SPECIES: a standalone command line application capable of identifying taxonomic mentions in documents and mapping them to corresponding NCBI Taxonomy database entries.
Given a folder with plain text files, SPECIES based on its taxonomic name and synonym dictionary reports the taxonomic mentions (start, end position in each document), the detected term and the corresponding NCBI Taxonomy database record identifier.
Besides binomials following the Linnaean naming convention, recognised taxonomic mentions include acronyms, common names and abbreviations, as well as misspellings and the rest of the naming types supported by the NCBI Taxonomy.
Described in: The SPECIES and ORGANISMS Resources for Fast and Accurate Identification of Taxonomic Names in Text. Pafilis E, Frankild SP, Fanini L, Faulwetter S, Pavloudi C, et al. (2013) PLoS ONE 8(6): e65390. [HTML] [PDF]
S800 Corpus: a novel abstract-based manually annotated corpus. S800 comprises 800 PubMed abstracts in which organism mentions were identified and mapped to the corresponding NCBI Taxonomy identifiers.
To increase the corpus taxonomic mention diversity the S800 abstracts were collected by selecting 100 abstracts from the following 8 categories: bacteriology, botany, entomology, medicine, mycology, protistology, virology and zoology. S800 has been annotated with a focus at the species level; however, higher taxa mentions (such as genera, families and orders) have also been considered.

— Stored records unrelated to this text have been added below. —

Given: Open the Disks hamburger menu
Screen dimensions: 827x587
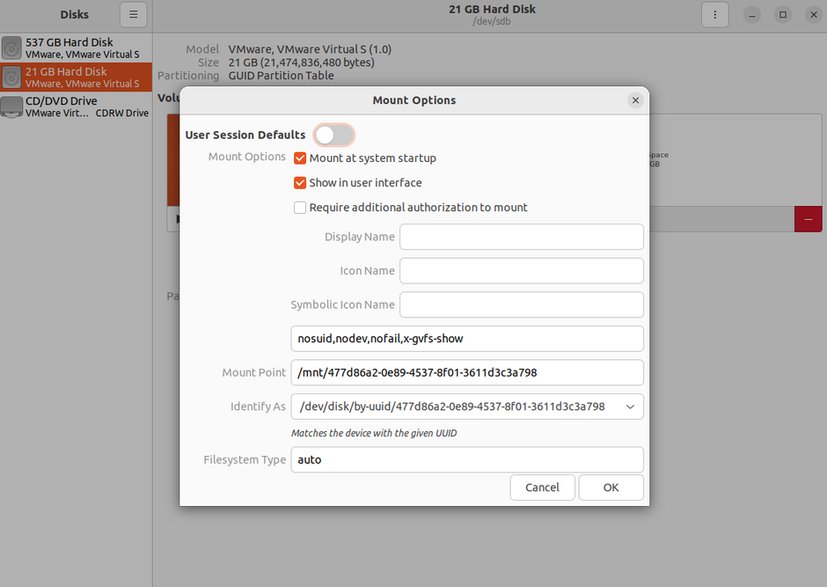Looking at the screenshot, I should coord(133,15).
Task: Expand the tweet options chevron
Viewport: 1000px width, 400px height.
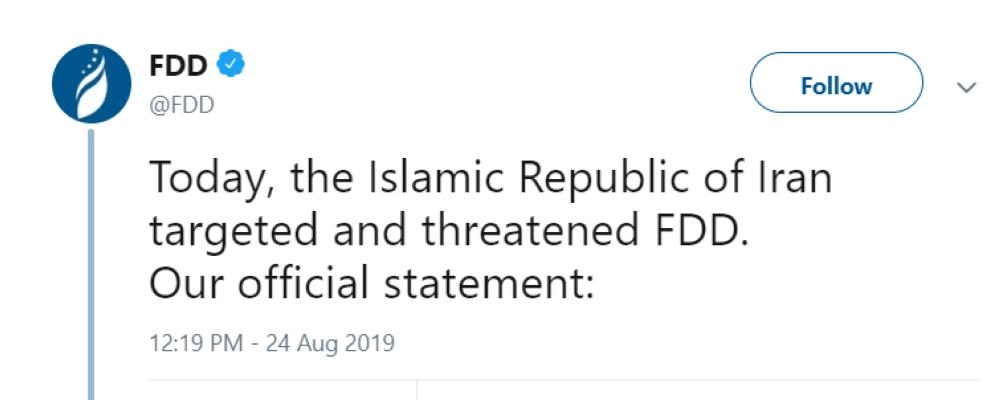Action: coord(966,87)
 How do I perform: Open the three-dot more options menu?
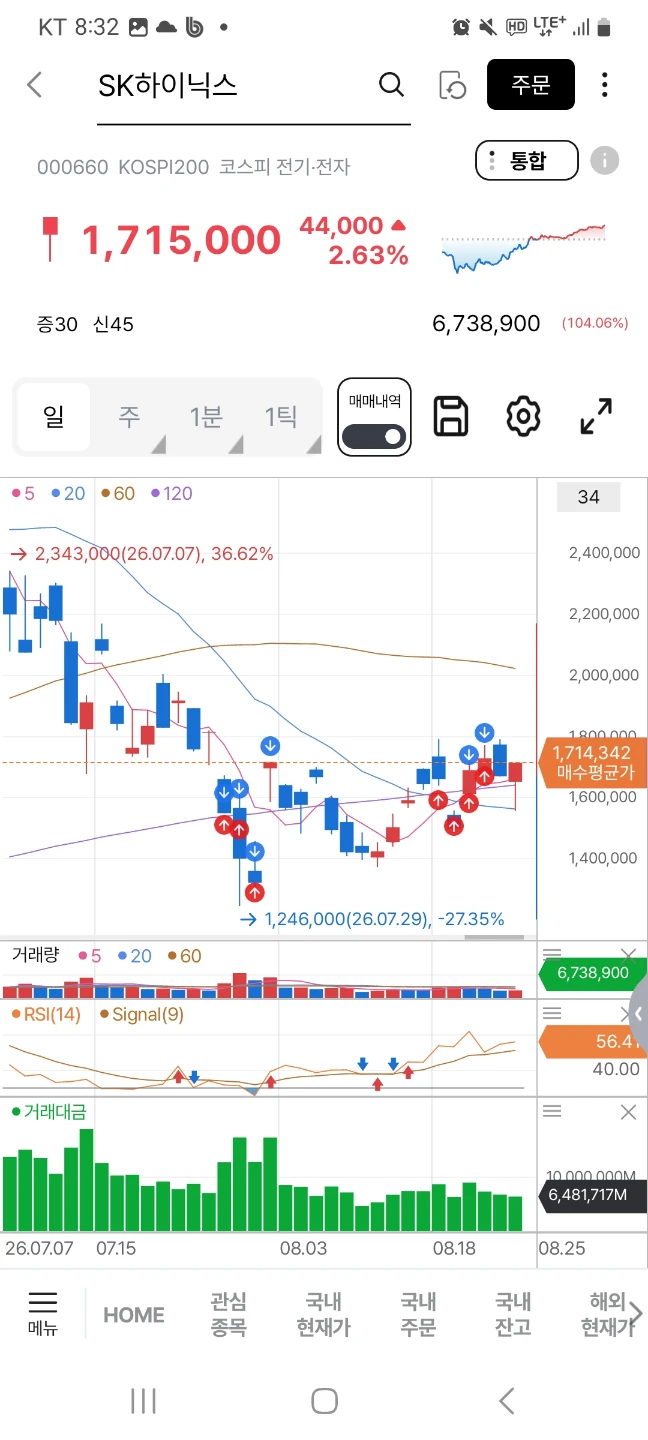(x=604, y=85)
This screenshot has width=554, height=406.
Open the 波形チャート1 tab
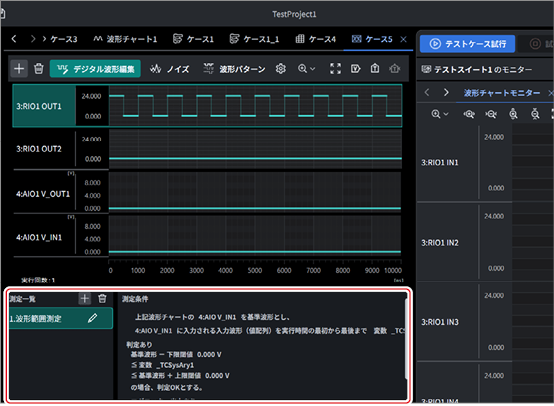[x=125, y=39]
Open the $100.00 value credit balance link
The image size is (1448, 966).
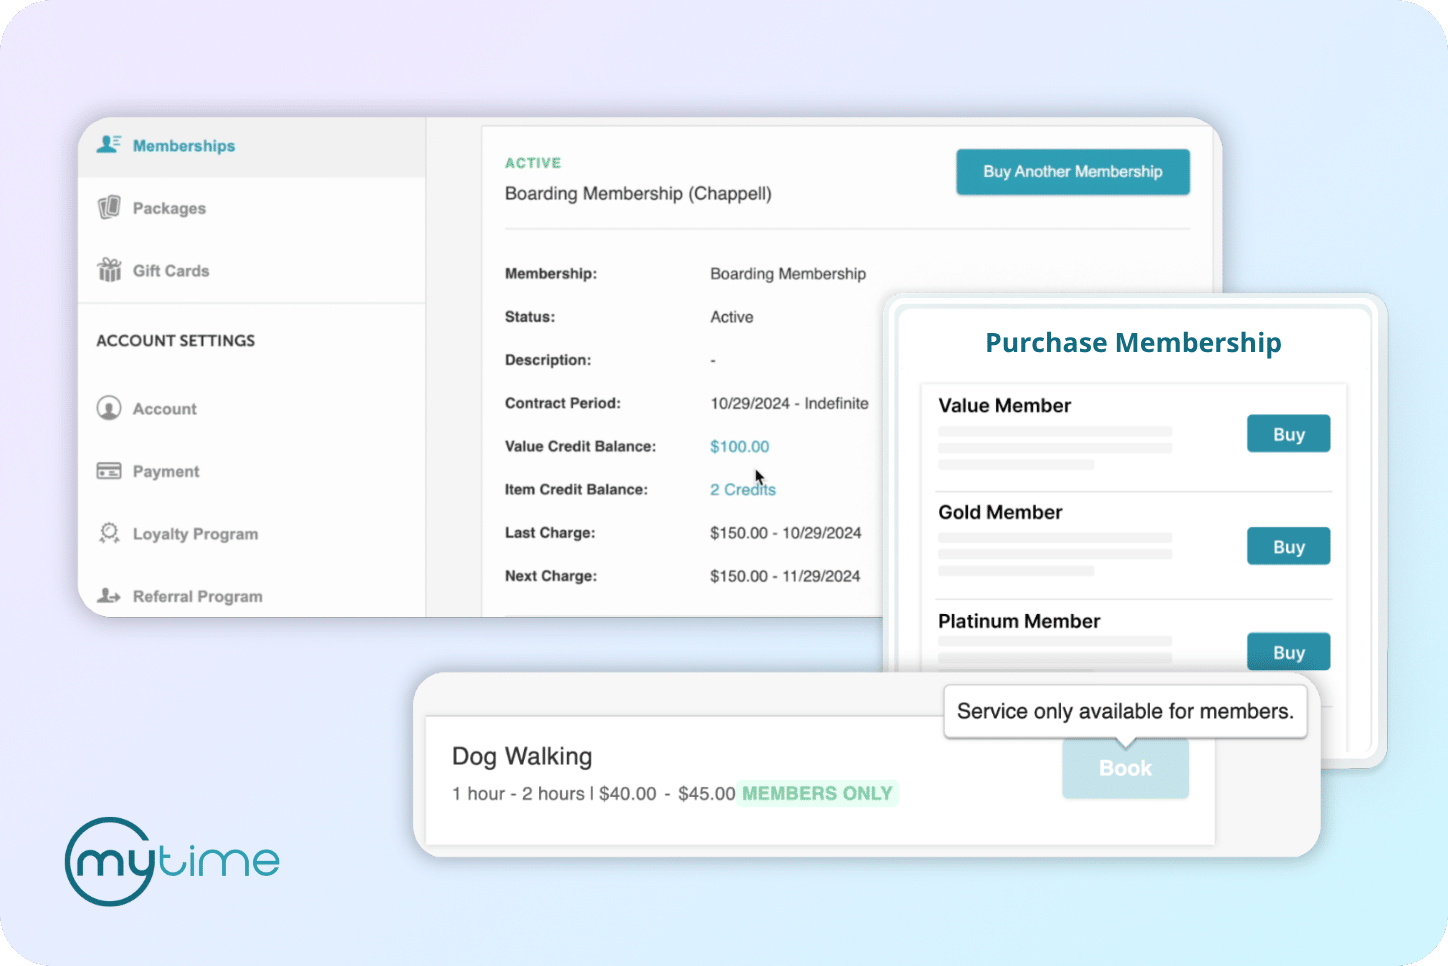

Availability: the tagger software (under BSD license) along with its species-level and complete taxonomic dictionaries and associated stopword lists (both under CC-BY license) are available here. The species-level S800 corpus (subject to Medline restrictions) can be downloaded from here.
Sister Projects: ORGANISMS, a web resource providing access to the tagging results of all abstract from the Medline database, including all taxonomic levels.
Team: Evangelos Pafilis#, Sune Frankild*, Lucia Fanini, Sarah Faulwetter, Christina Pavloudi, Katerina Vasileiadou, Christos Arvanitidis, Lars Juhl Jensen*# (*: main software developers, #: correspondence)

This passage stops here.